Looked like two women to me- definitely a fatty on the bed getting fed....


----------



## exile in thighville (Sep 23, 2007)

Red said:


> Erm.... LaChapelle has _got_ to get some new ideas, or at the very least some original set design inspiration.
> 
> Deja *Dirrty* vu.



I was thinking more like _Saw_. What, you're not impressed with J.Lo as a cop sent to save a child from the bondage of _washing dishes _ at a fetish club??


----------



## Seth Warren (Sep 23, 2007)

Zipped it to 2.02 and screen-capped it:







Definitely a fat woman on the bed there getting fed by a much smaller woman, it looks like. I don't get what's up with the glowing traffic cone
between her legs, though.


----------



## Blackjack (Sep 23, 2007)

Seth Warren said:


> I don't get what's up with the glowing traffic cone
> between her legs, though.



Supposed to be a cake, I think.

Based on that pic alone. I can't bring myself to watch the video.


----------



## Green Eyed Fairy (Sep 23, 2007)

Blackjack said:


> Supposed to be a cake, I think.
> 
> Based on that pic alone. I can't bring myself to watch the video.



I thought it was a cake, too


----------



## mossystate (Sep 23, 2007)

That's gonna put me off cake for a while...heh.


----------



## lysh (Sep 23, 2007)

mossystate said:


> That's gonna put me off cake for a while...heh.



* WHY? *


----------



## Totmacher (Sep 23, 2007)

Are we, as a community, really this hard up?

I'm with Blackjack on this one.

I'm glad to hear that whoever does J-lo's videos has conceived of us, though.


----------



## furious styles (Sep 23, 2007)

to make matters worse the beat is lifted from the classic mr. cheeks rap hit "lights camera action", which ripped it from another song in the first place.


----------



## The Orange Mage (Sep 24, 2007)

mfdoom said:


> to make matters worse the beat is lifted from the classic mr. cheeks rap hit "lights camera action", which ripped it from another song in the first place.



Haven't you noticed? Today's artists are so unable to do new sounds that we're sampling things that themselves sampled.

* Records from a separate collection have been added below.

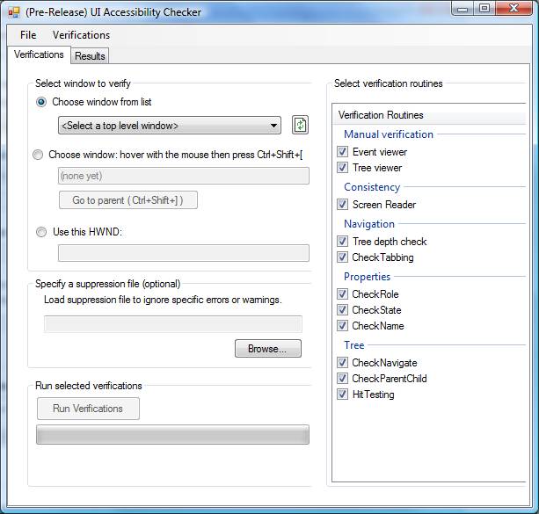Select the hover with mouse radio option
Screen dimensions: 539x514
[x=38, y=155]
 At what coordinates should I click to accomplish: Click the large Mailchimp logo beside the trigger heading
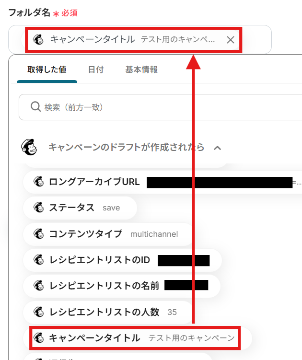pos(29,147)
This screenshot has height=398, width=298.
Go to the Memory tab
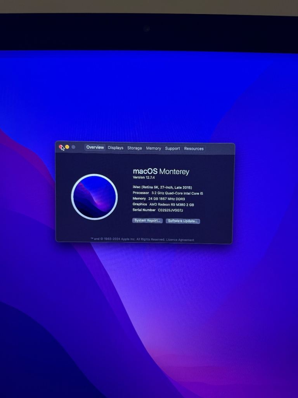pos(153,148)
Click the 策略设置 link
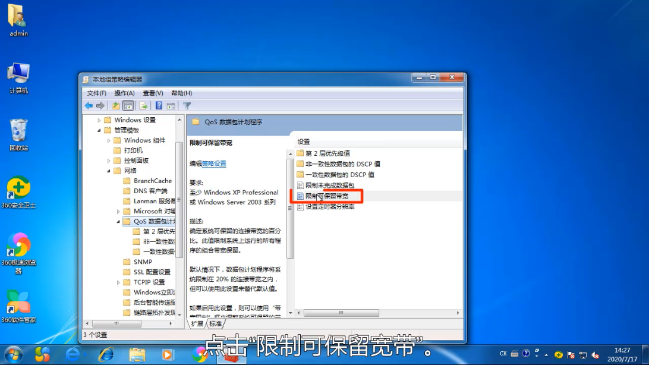The height and width of the screenshot is (365, 649). pos(214,163)
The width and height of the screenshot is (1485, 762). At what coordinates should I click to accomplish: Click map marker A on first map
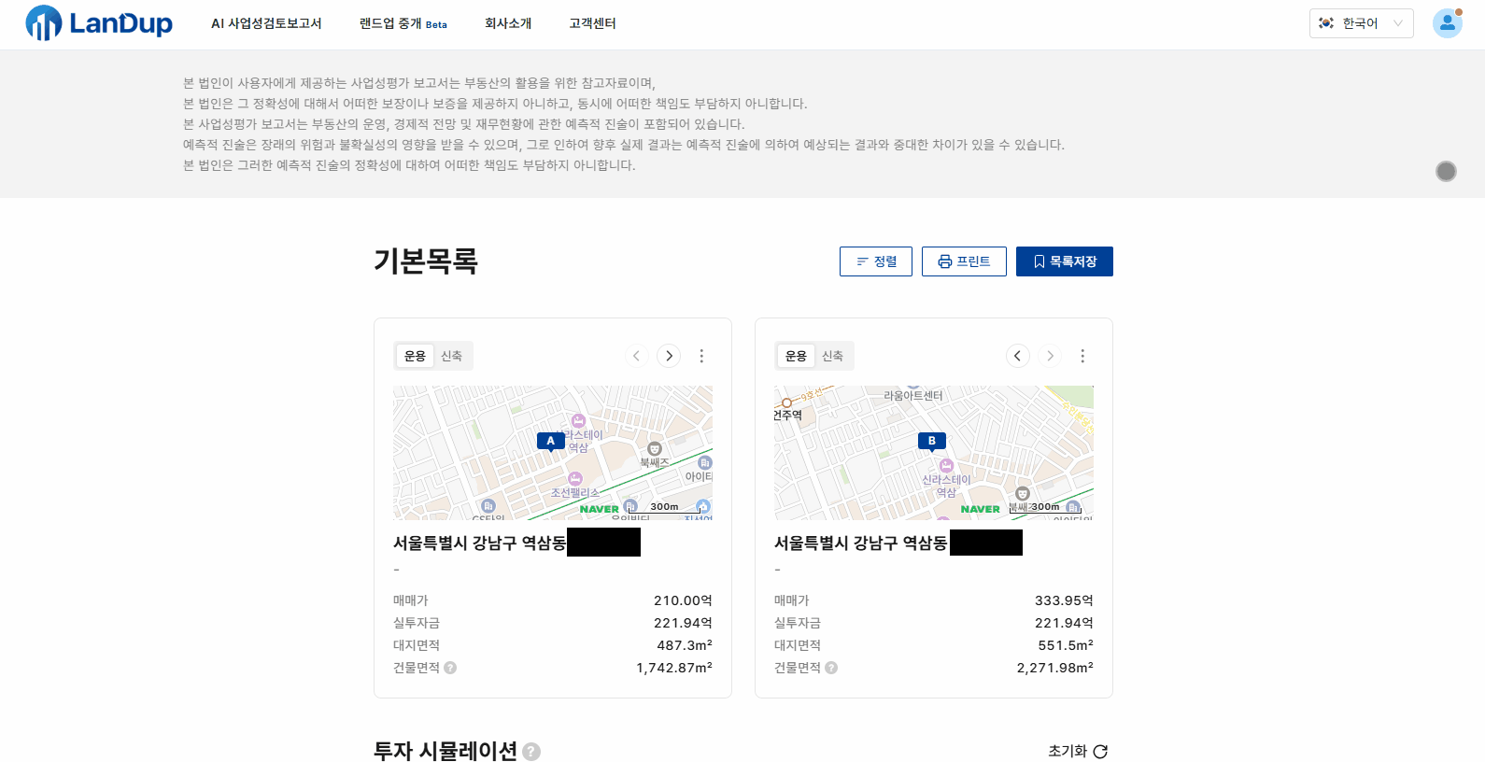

A good example is that Kanye West song that samples a Daft Punk song that samples a Edwin Birdsong song. >_>


----------



## exile in thighville (Sep 24, 2007)

The Orange Mage said:


> Haven't you noticed? Today's artists are so unable to do new sounds that we're sampling things that themselves sampled.
> 
> A good example is that Kanye West song that samples a Daft Punk song that samples a Edwin Birdsong song. >_>




Call Kanye "unable" again (or for that matter, "today's artists,"--happen to be one, y'know) and I'll beat you harder/better/faster/stronger.


----------



## liz (di-va) (Sep 24, 2007)

mfdoom said:


> to make matters worse the beat is lifted from the classic mr. cheeks rap hit "lights camera action", which ripped it from another song in the first place.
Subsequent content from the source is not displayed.